On Monday, BA CEO Alex Cruz responded to those claims, telling Sky News, "I can confirm that all the parties involved around this particular event have not been involved in any type of outsourcing in any foreign country. They have all been local issues around a local data center who has been managed and fixed by local resources."
The airline canceled all flights from Heathrow and Gatwick Saturday after the weekend IT outage, which it blamed on a power-supply problem. The glitch threw the plans of thousands of travelers into disarray, on what is a holiday weekend in Britain.
BA operates hundreds of flights from Heathrow and Gatwick on a typical day - and both are major hubs for worldwide travel.
Passengers - some of whom had spent the night at the airport - faced frustrating waits to learn if and when they could fly out.

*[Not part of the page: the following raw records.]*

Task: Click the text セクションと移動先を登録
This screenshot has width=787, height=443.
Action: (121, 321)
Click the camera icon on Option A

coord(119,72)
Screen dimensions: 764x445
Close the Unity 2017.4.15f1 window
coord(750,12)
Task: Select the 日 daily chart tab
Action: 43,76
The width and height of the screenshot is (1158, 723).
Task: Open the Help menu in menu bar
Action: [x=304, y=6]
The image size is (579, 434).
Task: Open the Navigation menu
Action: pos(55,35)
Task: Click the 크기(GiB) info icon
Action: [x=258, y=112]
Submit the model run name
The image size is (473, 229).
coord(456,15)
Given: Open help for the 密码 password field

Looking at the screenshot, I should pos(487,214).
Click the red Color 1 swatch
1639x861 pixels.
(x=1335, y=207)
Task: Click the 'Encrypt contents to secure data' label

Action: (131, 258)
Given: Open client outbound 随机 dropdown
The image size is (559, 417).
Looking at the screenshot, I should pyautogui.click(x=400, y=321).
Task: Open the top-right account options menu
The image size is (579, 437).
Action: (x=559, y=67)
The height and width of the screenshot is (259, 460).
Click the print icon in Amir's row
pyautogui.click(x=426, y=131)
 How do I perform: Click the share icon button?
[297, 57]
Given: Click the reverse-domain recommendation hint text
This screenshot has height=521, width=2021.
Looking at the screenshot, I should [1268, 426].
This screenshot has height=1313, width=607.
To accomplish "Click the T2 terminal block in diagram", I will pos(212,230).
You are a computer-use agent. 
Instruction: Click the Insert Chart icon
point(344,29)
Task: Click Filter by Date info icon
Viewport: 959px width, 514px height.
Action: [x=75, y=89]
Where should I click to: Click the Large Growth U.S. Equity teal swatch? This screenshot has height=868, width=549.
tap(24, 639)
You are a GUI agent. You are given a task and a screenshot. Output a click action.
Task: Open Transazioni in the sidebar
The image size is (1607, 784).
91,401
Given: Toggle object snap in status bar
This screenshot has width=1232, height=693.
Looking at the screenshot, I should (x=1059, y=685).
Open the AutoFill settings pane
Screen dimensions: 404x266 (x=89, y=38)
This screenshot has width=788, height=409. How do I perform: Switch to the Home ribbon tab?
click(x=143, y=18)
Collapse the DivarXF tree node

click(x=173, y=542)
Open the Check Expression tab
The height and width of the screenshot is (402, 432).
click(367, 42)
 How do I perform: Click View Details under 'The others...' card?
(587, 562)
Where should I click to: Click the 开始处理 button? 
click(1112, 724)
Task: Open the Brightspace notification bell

"Everyone is upset. There's people in tears," said Melanie Ware, who flew in from Los Angeles and was trying to get to Venice on her honeymoon.
"We rebooked for Venice for tonight, which they also have canceled now," she told Sky News. "So we have no way of getting out of Heathrow and they haven't compensated us for anything, and we're stuck and this is the worst honeymoon ever.
"British Airways has ruined our honeymoon."
While not that frequent, when airline outages do happen, the effects are widespread, high-profile and can hit travelers across the globe.
BA passengers were hit with severe delays in July and September 2016 because of problems with the airline's online check-in systems.
In August 2016, Delta planes around the world were grounded when an electrical component failed and led to a shutdown of the transformer that provides power to the airline's data center. Delta said it lost $100 million in revenue as a result of the outage.